The phrase "it's not just X — it's Y" has become an infallible marker of AI-generated texts
Researchers have identified a new infallible marker of AI-generated texts: the construction "it's not just X — it's Y" appears in synthetic materials so…
AI-processed from TechCrunch; edited by Hamidun News
There's a simple way to check a text for AI origin: find the construction "it's not just X — it's also Y". If it appears even once, the probability of synthetic authorship approaches one hundred percent.

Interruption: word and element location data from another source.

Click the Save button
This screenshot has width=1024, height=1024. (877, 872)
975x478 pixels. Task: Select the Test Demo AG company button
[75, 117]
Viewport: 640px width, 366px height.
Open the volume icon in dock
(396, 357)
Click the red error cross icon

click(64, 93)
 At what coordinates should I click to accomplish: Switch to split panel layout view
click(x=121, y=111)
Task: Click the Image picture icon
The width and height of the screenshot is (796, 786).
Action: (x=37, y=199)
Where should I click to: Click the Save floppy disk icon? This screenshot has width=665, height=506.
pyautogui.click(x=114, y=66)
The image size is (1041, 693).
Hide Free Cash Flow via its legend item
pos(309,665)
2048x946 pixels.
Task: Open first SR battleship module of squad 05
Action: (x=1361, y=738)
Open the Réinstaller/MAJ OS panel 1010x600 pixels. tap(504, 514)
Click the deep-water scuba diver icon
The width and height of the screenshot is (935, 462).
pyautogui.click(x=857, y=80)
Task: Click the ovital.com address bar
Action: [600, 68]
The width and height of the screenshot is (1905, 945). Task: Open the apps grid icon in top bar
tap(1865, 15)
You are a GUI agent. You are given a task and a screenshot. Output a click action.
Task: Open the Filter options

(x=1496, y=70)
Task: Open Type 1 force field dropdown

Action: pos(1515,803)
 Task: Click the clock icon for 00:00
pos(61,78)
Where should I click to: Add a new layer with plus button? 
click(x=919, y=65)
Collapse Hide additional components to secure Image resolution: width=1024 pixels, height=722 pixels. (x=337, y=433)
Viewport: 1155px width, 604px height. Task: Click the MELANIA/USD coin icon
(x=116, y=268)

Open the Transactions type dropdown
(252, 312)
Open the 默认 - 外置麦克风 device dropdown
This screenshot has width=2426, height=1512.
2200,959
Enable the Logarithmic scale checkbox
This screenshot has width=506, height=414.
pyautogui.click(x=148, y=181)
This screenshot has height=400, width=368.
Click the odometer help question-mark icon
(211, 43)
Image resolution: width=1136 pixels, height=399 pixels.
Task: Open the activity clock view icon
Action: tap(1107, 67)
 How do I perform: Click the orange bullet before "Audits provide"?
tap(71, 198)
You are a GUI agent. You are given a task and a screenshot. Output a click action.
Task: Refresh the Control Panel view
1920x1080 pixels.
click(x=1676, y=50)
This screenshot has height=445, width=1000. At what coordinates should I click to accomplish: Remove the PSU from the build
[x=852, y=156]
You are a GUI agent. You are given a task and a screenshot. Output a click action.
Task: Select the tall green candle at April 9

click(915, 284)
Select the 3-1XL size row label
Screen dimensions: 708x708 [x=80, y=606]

This is the conclusion that follows from observations that TechCrunch summarized in April 2026.
The construction with the opposition "not only... but also..." has become such a characteristic feature of AI-generated materials that it has ceased to be merely circumstantial evidence — now it is almost a guarantee.
Why exactly this one? Language models were trained on billions of texts, among which were journalistic long-reads, analytical reviews, and marketing materials. In these genres, the construction appears frequently — it creates an appearance of depth and nuance.
The model has learned it as a signal of "intelligent writing" and now reproduces it automatically whenever it needs to strengthen an argument or show that the topic has been examined from all sides. The problem is dosage. In human text, such a construction appears rarely and in the right place.
When a language model uses it several times in a row in one material, it is no longer style — it is a glitch that immediately catches the eye of any editor. This is not the first nor the last "clue" of this kind. Before this, researchers have documented other AI markers: the word "delve" in inappropriate contexts, introductory phrases like "Certainly!"
and "Great question!", perfectly even lists of exactly five items, conclusions in the spirit of "this opens new horizons for future research". Each such pattern goes through the same trajectory: first editors notice it, then it falls into the list of detectors, then developers try to remove it — and the cycle repeats.
The scale of the problem is significant. By several estimates, in some niches — marketing blogs, corporate news, content farms — the share of AI-generated materials already exceeds 60-70%. Characteristic patterns have literally spread across the internet, and readers are beginning to recognize them intuitively, even without being able to articulate what exactly bothers them.
For companies and authors who use language models in their work, this is a practical signal on several levels. First: final editing is not optional. Running a text through a model and publishing it immediately means risking your reputation.
A reader who has noticed a formulaic construction draws a conclusion not only about the quality of a particular material, but also about the author's attitude toward the audience. Second: prompt tuning works. An explicit ban on clichés in a system prompt — "don't use construction X", "avoid symmetrical oppositions" — radically reduces their frequency.
This is not a guarantee, but a significant improvement. Third: the list of markers needs to be updated. Patterns change along with models.
What worked as a detector a year ago may have already been corrected in new versions. And conversely — new models bring new clichés that no one has noticed yet. The story with the "it's not just X — it's Y" construction illustrates well the nature of the race between language models and those who edit them.
Models quickly master stylistic techniques that look convincing at a statistical level — but that is precisely why they reproduce them too often and too predictably. A good editor still beats the algorithm. For now.